Au détour de recherches, je lis sur Mauriac, puis sur Jouhandeau.
Je reconnais chez eux les tortures de la sensualité qui ne peut pas se libérer du carcan où elle a été enfermée, soumise à une vérité dominatrice, totalitaire, aux préceptes, à l’idée de Dieu, engoncée dans le vocabulaire de la faute, de la pureté, et qui s’invente, dans le mysticisme, une voie de salut. De survie serait sans doute plus juste. Elle cherche l’incarnation dans les entre-deux, le soleil perçant aveuglément dans les nuages, c’est un vol qui ne trouve jamais le grand bleu mais des éblouissements rassurants, réconfortants après les nuits d’orage, après les grêles intenses, le désir et l’amour ne les lâchent jamais.

Cette citation de Jouhandeau :

“Je ne devrais plus penser qu’à Dieu et quelqu’un me dispute à Lui, comme si l’Océan sortait de son lit pour l’amour d’un rocher contre lequel il ne saurait que se briser ou comme si mon regard oubliait le Ciel pour suivre un nuage”.

C’est déchirant.

et puis cette phrase aussi:

“On ne peut adorer l’Éternel sans laisser d’être sensible aux idoles qu’il est permis de toucher.”
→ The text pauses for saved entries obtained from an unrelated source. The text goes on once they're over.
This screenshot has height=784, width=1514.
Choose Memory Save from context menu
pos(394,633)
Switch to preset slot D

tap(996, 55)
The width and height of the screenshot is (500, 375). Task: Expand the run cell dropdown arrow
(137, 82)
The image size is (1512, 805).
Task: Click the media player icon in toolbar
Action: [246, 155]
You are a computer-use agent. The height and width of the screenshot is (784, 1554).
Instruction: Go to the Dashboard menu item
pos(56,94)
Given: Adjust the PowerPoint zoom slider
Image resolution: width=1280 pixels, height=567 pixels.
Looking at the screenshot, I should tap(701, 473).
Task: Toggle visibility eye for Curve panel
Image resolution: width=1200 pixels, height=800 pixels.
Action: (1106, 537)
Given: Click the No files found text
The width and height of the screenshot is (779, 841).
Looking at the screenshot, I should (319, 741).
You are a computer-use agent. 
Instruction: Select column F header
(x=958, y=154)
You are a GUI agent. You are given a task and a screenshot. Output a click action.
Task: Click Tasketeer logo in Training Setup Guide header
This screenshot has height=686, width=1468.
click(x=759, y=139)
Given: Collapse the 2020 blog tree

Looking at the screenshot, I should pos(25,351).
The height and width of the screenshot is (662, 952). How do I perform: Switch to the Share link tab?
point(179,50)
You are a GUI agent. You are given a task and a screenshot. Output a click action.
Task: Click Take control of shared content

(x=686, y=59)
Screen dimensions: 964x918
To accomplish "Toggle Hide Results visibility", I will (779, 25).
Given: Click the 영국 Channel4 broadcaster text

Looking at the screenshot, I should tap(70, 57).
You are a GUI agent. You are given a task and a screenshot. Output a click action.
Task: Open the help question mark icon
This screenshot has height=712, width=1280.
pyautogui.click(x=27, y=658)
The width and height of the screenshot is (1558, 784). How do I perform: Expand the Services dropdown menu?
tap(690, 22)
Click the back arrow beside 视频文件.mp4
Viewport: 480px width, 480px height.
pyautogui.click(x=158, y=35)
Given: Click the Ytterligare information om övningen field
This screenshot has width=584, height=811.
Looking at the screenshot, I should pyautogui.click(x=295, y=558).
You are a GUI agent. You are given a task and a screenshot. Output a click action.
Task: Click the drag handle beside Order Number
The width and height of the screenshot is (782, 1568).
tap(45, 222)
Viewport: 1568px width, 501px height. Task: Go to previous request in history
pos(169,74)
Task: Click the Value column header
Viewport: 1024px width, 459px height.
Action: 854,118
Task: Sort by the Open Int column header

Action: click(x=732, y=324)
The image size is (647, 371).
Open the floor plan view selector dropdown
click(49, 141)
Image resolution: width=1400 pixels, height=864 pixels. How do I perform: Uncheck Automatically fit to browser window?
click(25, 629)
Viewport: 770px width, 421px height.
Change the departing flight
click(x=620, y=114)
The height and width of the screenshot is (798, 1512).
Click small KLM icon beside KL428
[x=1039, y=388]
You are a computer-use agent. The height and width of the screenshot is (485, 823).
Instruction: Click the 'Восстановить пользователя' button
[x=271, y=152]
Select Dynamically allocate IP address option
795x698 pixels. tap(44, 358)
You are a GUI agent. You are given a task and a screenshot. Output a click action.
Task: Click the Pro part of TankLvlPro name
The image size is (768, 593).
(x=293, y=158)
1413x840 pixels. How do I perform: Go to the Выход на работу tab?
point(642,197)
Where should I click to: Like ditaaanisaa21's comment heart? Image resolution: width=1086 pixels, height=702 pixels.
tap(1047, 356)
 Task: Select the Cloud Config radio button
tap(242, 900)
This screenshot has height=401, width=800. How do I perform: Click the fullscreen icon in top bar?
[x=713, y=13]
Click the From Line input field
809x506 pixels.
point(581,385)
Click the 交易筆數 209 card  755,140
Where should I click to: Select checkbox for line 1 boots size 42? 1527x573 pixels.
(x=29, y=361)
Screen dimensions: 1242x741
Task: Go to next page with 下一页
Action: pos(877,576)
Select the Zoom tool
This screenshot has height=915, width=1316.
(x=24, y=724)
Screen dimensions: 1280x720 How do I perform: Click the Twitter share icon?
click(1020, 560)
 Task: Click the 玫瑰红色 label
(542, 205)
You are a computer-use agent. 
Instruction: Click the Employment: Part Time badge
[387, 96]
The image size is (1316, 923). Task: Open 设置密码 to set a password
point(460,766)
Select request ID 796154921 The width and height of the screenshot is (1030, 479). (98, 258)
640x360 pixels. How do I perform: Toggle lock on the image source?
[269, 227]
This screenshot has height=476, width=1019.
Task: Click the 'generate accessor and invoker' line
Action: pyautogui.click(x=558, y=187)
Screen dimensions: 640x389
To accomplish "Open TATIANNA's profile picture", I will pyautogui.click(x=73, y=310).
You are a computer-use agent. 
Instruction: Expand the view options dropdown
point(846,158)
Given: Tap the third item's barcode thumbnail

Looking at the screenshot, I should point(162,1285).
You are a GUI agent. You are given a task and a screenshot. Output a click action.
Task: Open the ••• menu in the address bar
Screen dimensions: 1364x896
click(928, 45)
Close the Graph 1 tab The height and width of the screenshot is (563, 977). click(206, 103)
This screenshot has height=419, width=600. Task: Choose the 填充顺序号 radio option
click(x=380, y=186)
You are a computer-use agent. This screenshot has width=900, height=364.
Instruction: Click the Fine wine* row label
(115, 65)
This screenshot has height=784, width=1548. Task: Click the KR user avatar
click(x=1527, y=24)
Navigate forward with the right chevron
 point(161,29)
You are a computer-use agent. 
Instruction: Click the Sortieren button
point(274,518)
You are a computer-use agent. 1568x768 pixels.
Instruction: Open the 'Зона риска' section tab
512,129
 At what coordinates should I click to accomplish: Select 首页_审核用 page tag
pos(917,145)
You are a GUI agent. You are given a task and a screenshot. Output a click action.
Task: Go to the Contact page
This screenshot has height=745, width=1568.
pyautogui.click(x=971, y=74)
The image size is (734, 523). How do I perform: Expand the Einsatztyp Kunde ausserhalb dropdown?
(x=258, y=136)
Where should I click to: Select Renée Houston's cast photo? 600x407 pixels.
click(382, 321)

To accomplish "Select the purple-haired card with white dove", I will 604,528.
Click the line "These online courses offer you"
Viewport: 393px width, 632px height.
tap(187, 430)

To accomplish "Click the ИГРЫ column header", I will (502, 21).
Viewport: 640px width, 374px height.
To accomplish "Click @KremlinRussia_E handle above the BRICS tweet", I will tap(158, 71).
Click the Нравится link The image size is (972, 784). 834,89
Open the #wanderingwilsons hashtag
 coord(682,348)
D’autres passages fabuleux dans la correspondance entre Leiris et Jouhandeau qui ont été amants
Leiris dans une lettre à Jouhandeau en 1926:

“le silence – image de l’absolu – pouvait seul donner une idée de la façon dont m’avaient frappé tes paroles. Je n’ai pas cru devoir, par des vocables humains, essayer d’exprimer mon émotion, profonde comme un filet de sang dans la blancheur d’un os, liquide vivant serré entre les ais rigides de l’éternel. […] Notre amitié est située hors des lieux et des temps, sur la plage immense de l’absolu. Il y a des épaves, des albatros, des ossements de noyés. Il y a des trésors sortis des galions défoncés. Il y a des galets durs et polis comme des crânes, des vagues douces et monstrueuses”.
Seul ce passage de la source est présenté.